Understanding the motivations of health-care providers in performing female genital mutilation: an integrative review of the literature.
Doucet MH, Pallitto C, Groleau D.
BACKGROUND: Female genital mutilation (FGM) is a traditional harmful practice that can cause severe physical and psychological damages to girls and women. Increasingly, trained health-care providers carry out the practice at the request of families. It is important to understand the motivations of providers in order to reduce the medicalization of FGM. This integrative review identifies, appraises and summarizes qualitative and quantitative literature exploring the factors that are associated with the medicalization of FGM and/or re-infibulation. METHODS: Literature searches were conducted in PubMed, CINAHL and grey literature databases. Hand searches of identified studies were also examined. The “CASP Qualitative Research Checklist” and the “STROBE Statement” were used to assess the methodological quality of the qualitative and quantitative studies respectively. A total of 354 articles were reviewed for inclusion. RESULTS: Fourteen (14) studies, conducted in countries where FGM is largely practiced as well as in countries hosting migrants from these regions, were included.

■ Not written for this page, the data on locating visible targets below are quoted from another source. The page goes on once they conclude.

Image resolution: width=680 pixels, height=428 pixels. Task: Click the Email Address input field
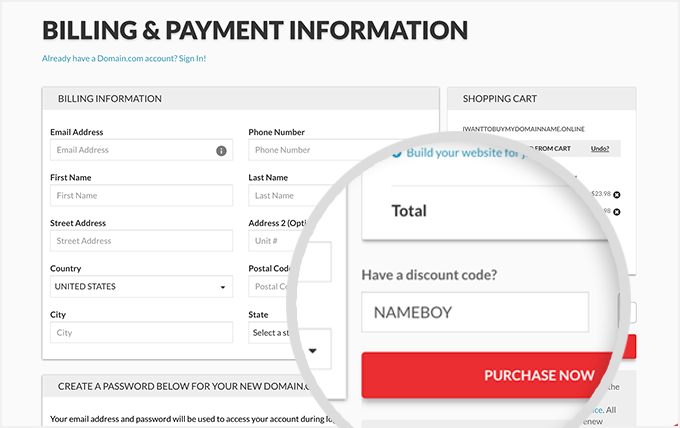click(x=130, y=150)
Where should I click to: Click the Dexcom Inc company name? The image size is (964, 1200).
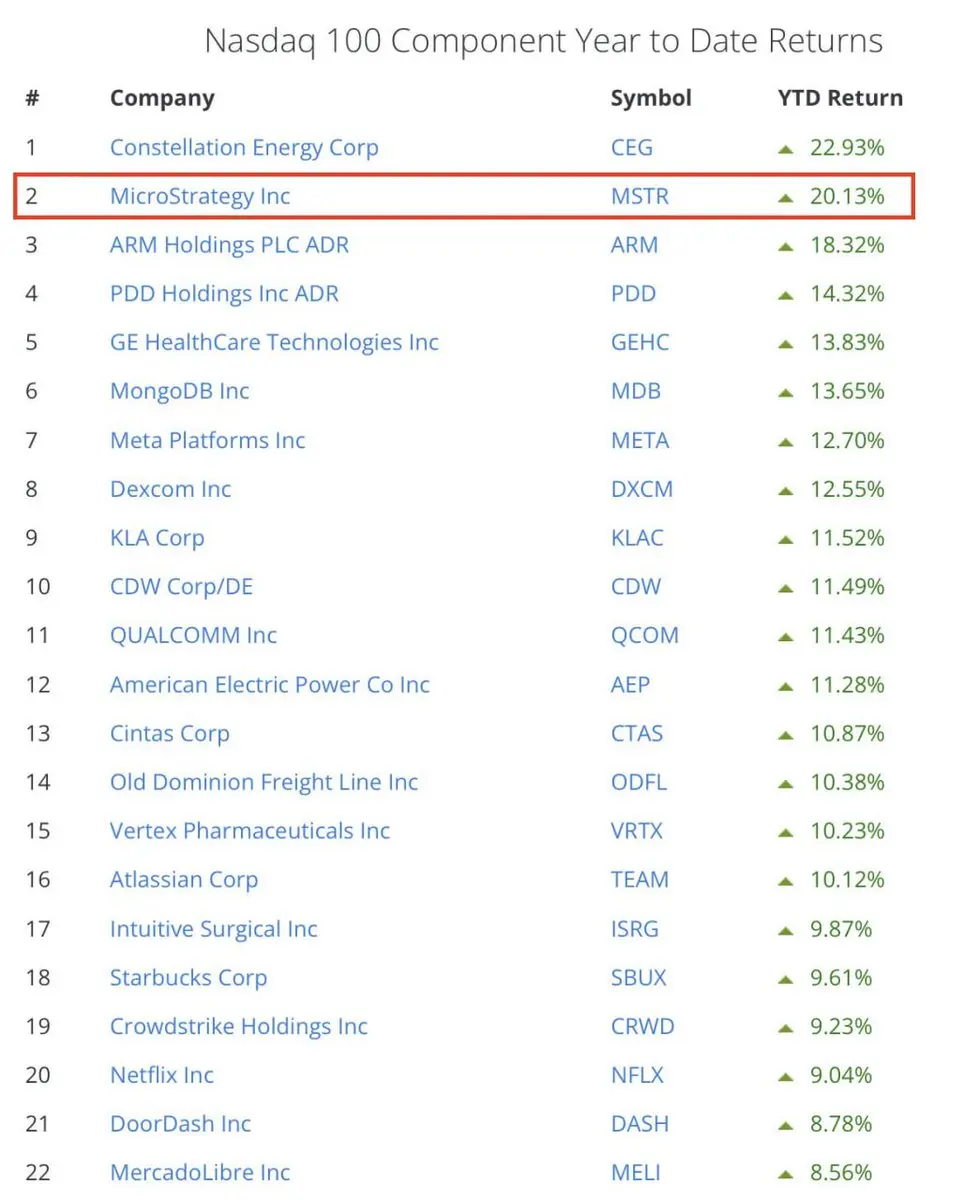pyautogui.click(x=170, y=489)
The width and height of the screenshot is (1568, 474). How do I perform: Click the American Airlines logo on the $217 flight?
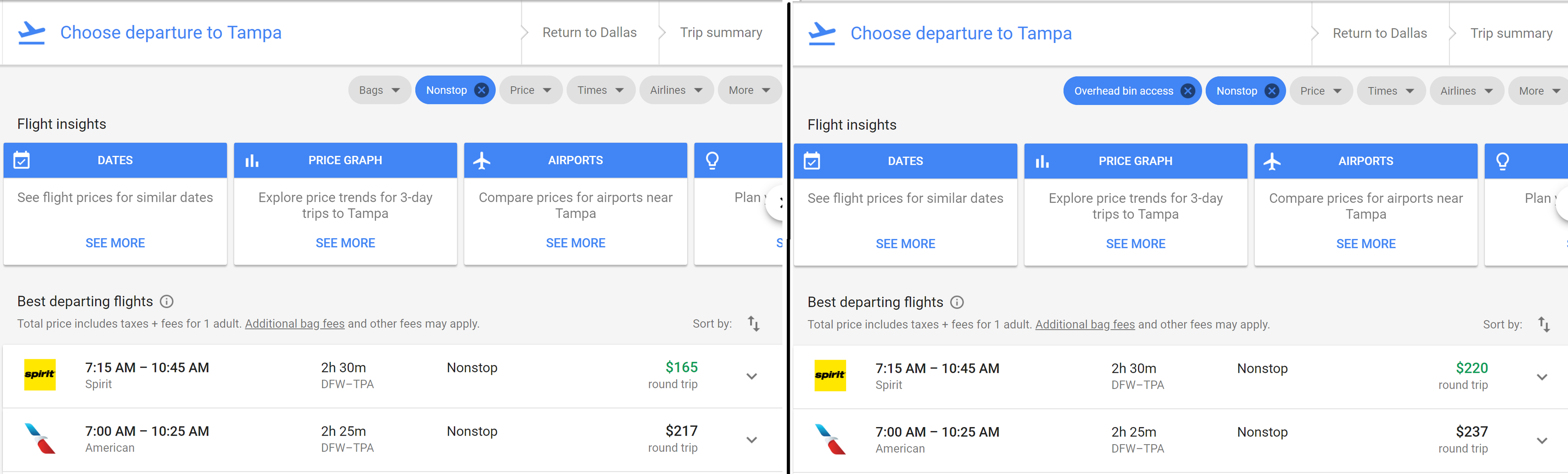click(40, 438)
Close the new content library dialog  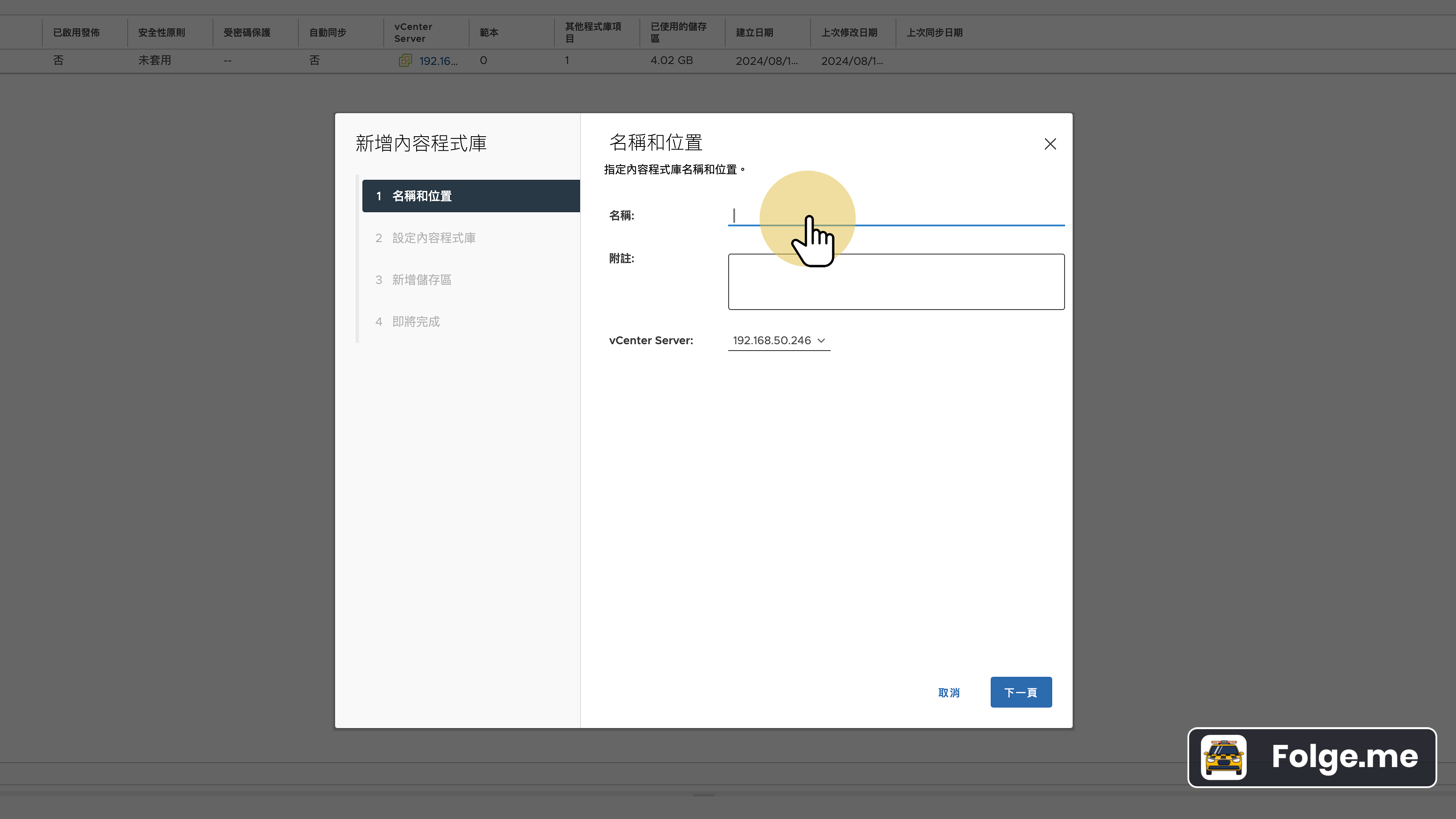click(1050, 144)
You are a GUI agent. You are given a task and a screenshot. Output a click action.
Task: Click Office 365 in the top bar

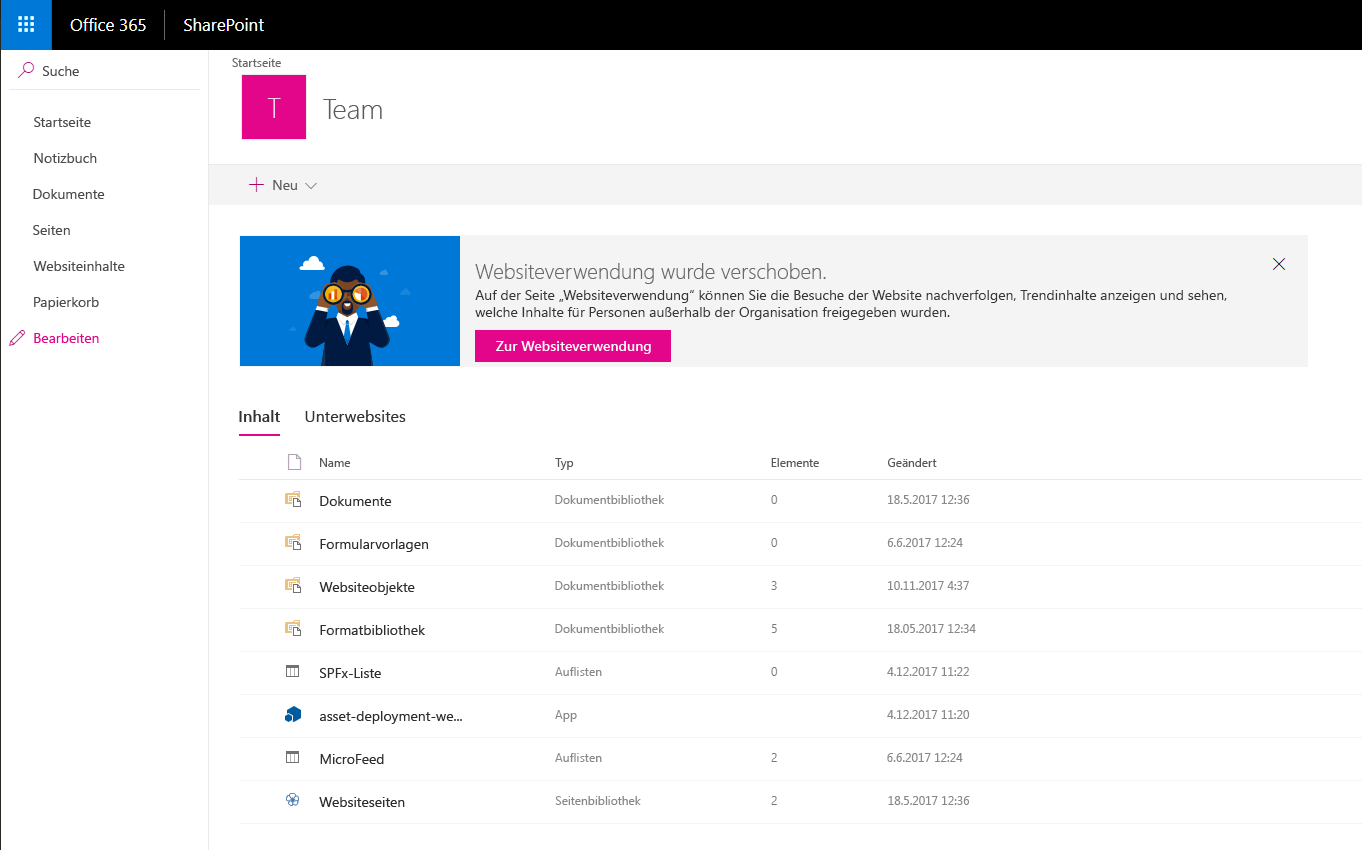[x=108, y=25]
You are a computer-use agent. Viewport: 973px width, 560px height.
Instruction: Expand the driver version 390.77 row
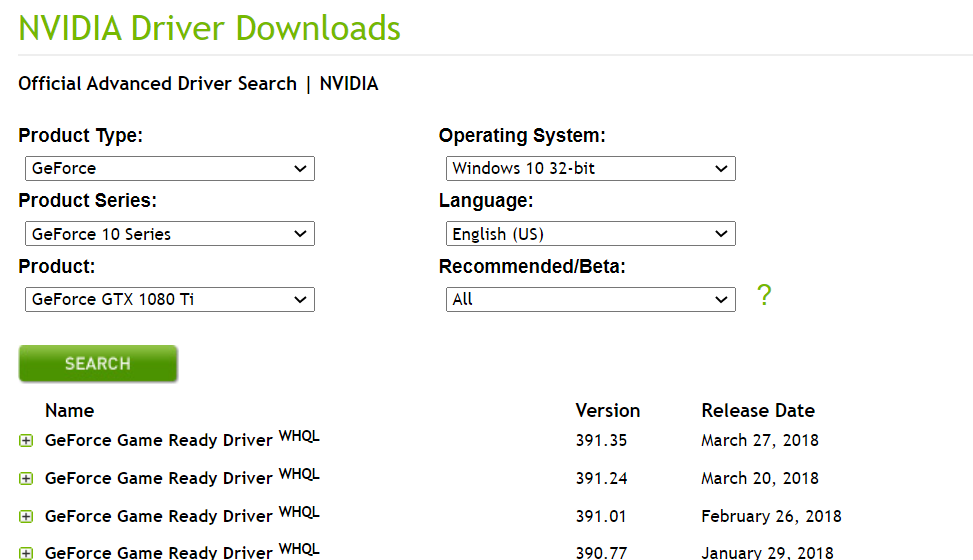pos(26,553)
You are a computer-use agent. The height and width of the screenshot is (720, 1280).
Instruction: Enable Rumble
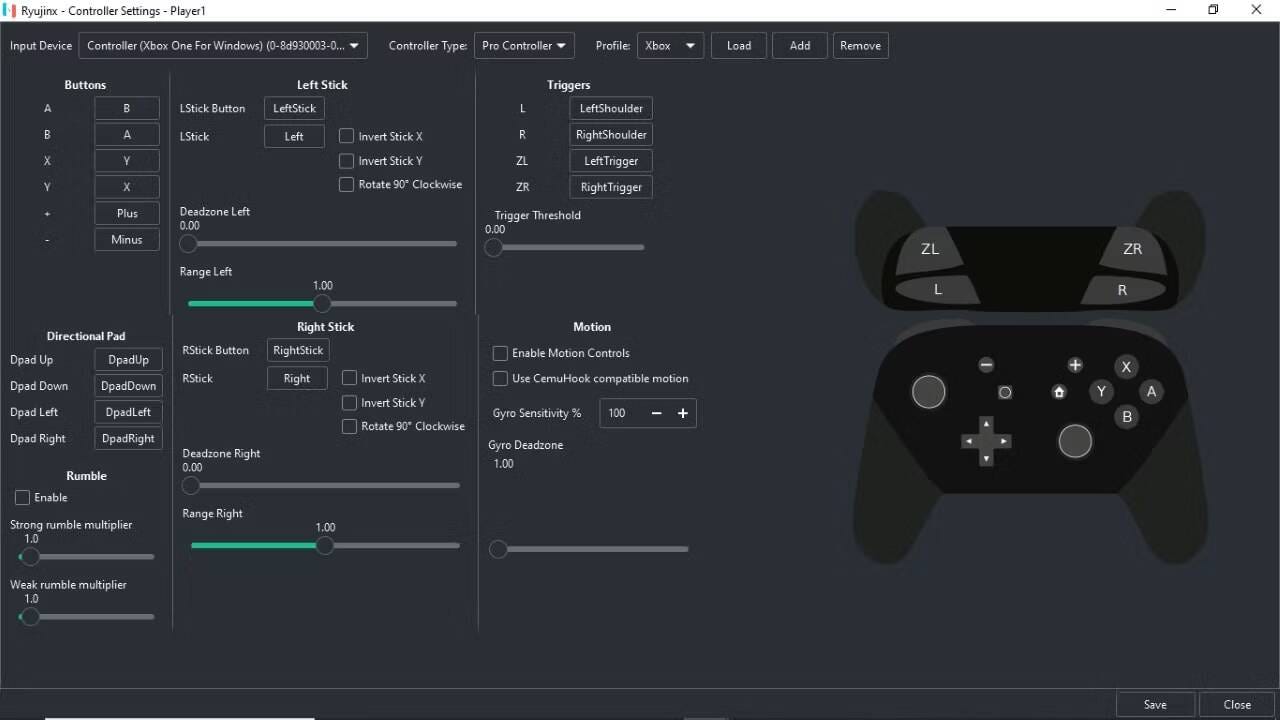22,497
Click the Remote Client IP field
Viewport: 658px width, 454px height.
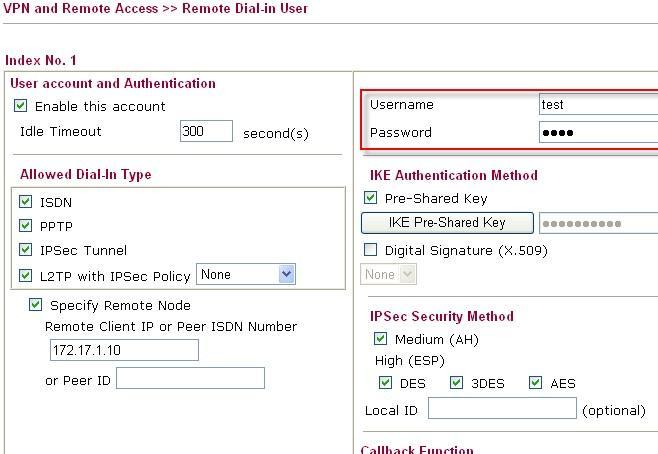point(124,350)
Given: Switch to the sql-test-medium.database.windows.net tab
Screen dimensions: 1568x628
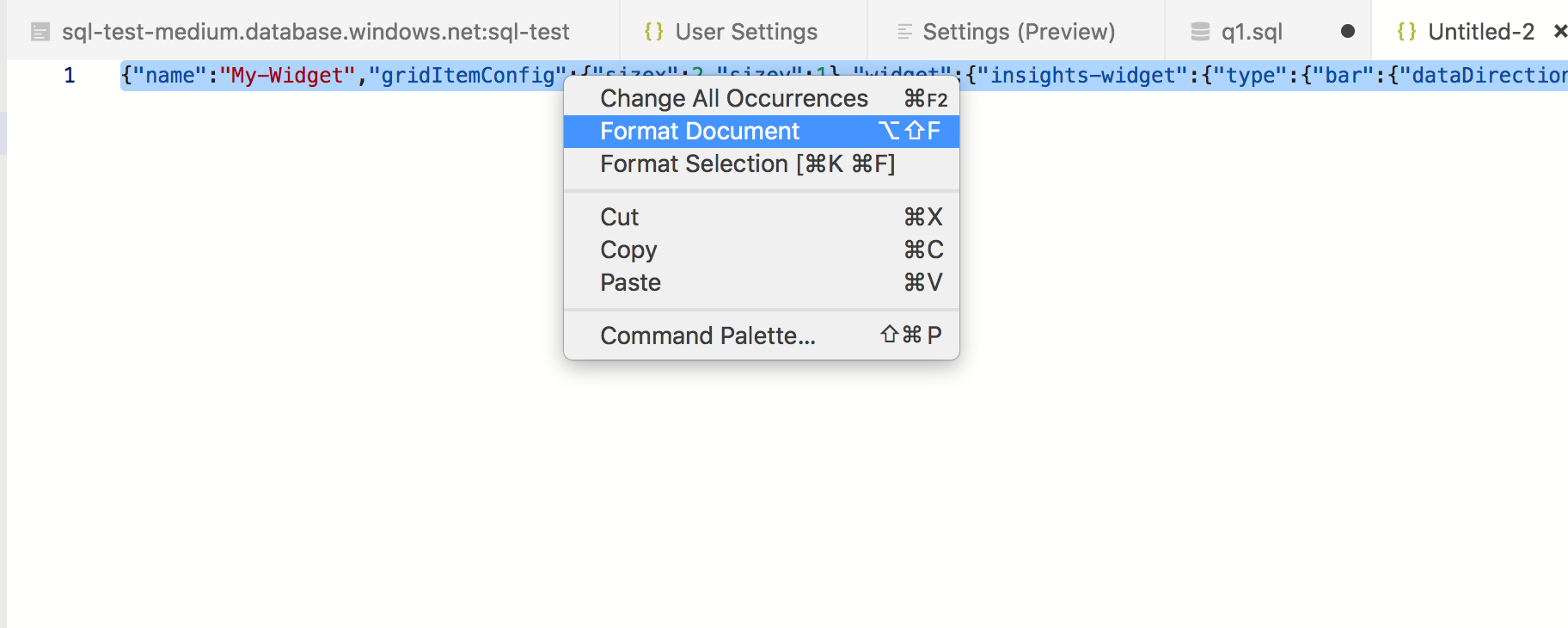Looking at the screenshot, I should (315, 32).
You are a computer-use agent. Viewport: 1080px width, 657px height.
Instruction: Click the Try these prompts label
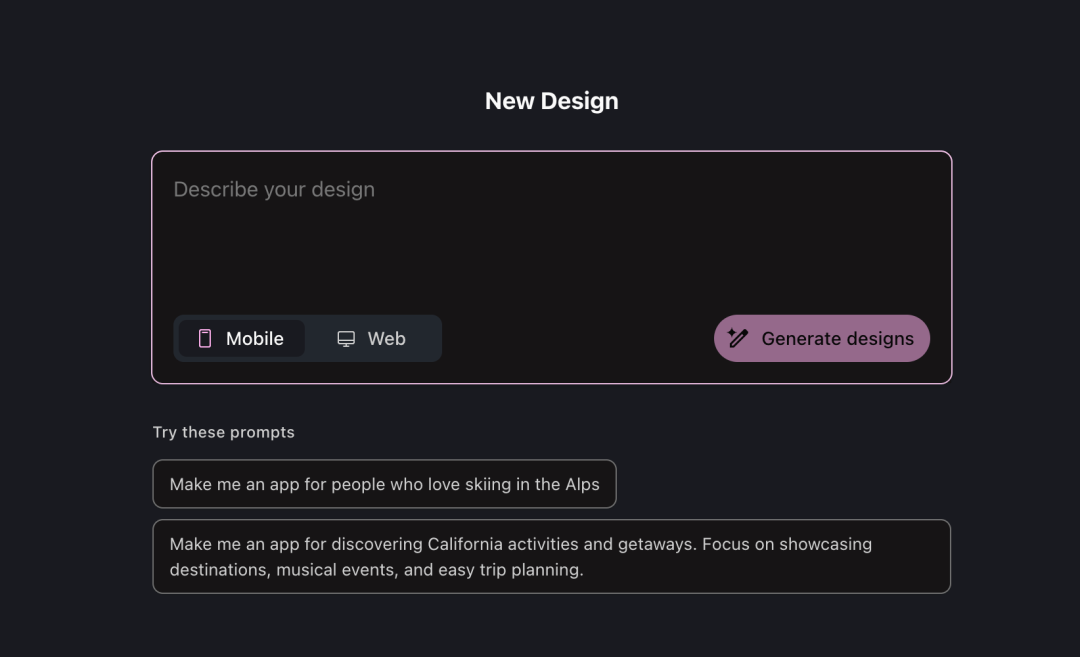pos(223,432)
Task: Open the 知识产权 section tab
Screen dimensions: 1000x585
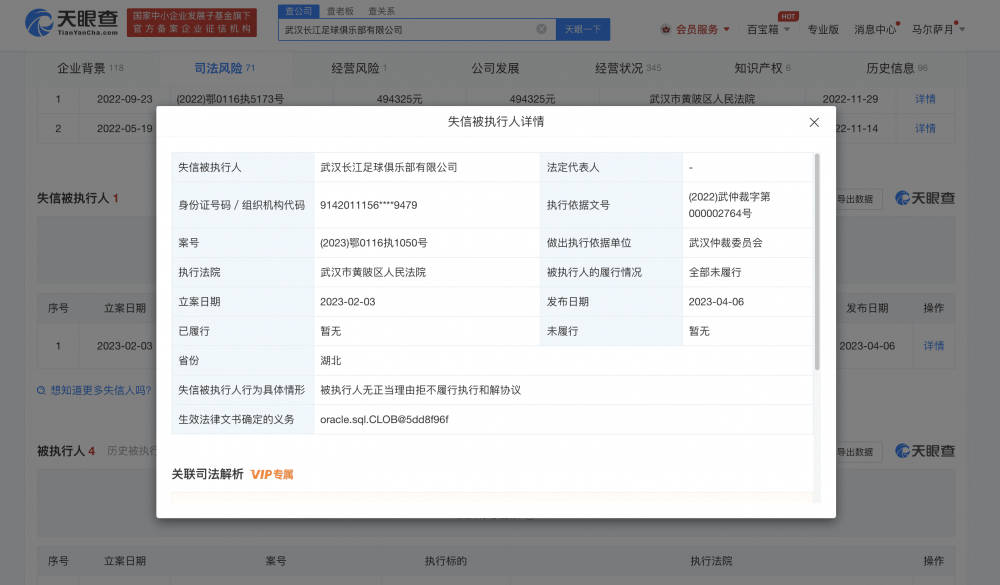Action: [758, 68]
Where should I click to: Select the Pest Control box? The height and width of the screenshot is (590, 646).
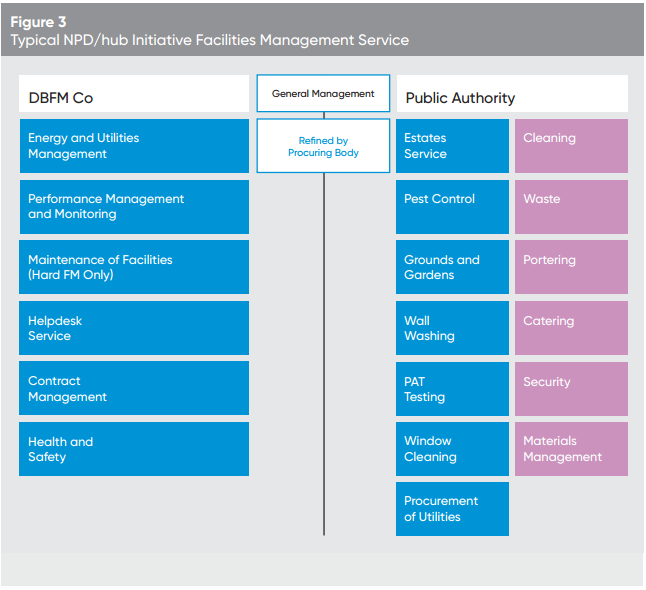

The main findings about the motivations of health-care providers to practice FGM were: (1) the belief that performing FGM would be less harmful for girls or women than the procedure being performed by a traditional practitioner (the so-called “harm reduction” perspective); (2) the belief that the practice was justified for cultural reasons; (3) the financial gains of performing the procedure; (4) responding to requests of the community or feeling pressured by the community to perform FGM. The main reasons given by health-care providers for not performing FGM were that they (1) are concerned about the risks that FGM can cause for girls’ and women’s health; (2) are preoccupied by the legal sanctions that might result from performing FGM; and (3) consider FGM to be a “bad practice”. CONCLUSION: The findings of this review can inform public health program planners, policy makers and researchers to adapt or create strategies to end medicalization of FGM in countries with high prevalence of this practice, as well as in countries hosting immigrants from these regions. Given the methodological limitations in the included studies, it is clear that more robust in-depth qualitative studies are needed, in order to better tackle the complexity of this phenomenon and contribute to eradicating FGM throughout the world.